Supplied material ::
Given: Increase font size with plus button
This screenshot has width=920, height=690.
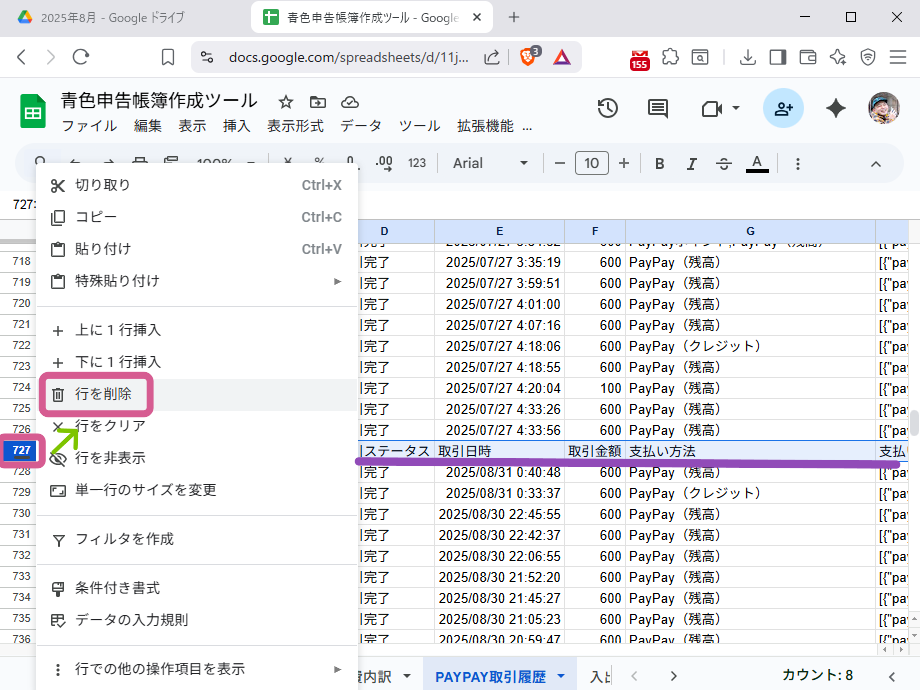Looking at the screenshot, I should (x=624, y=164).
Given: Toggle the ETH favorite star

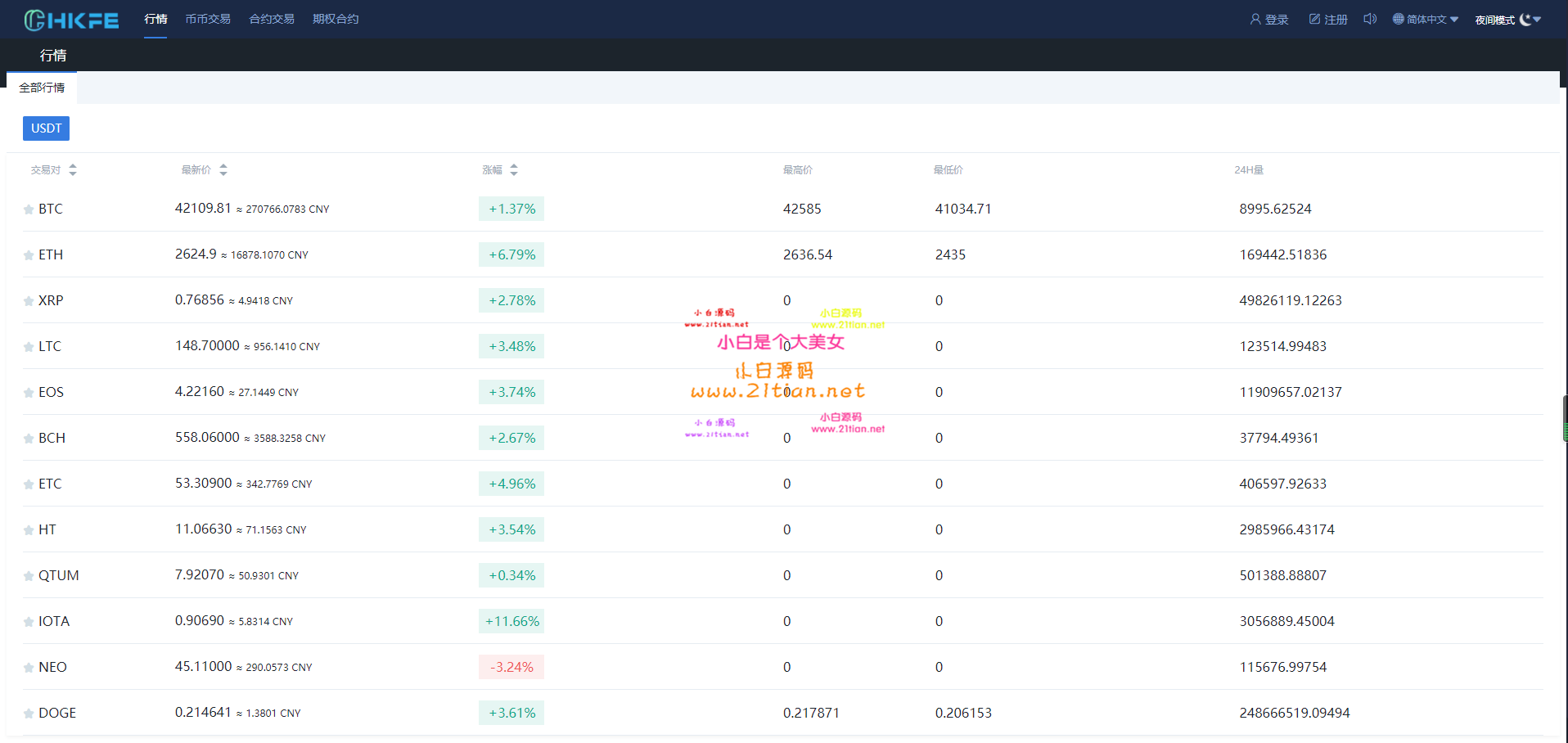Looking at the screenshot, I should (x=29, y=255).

--

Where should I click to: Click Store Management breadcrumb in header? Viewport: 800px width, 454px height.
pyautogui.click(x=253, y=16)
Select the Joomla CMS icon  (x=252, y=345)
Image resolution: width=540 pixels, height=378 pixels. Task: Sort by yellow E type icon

Problem ::
For the string "icon", return every line of the data where it appears.

Solution for this problem ::
Select the Joomla CMS icon  (x=252, y=345)
Image resolution: width=540 pixels, height=378 pixels. Task: Sort by yellow E type icon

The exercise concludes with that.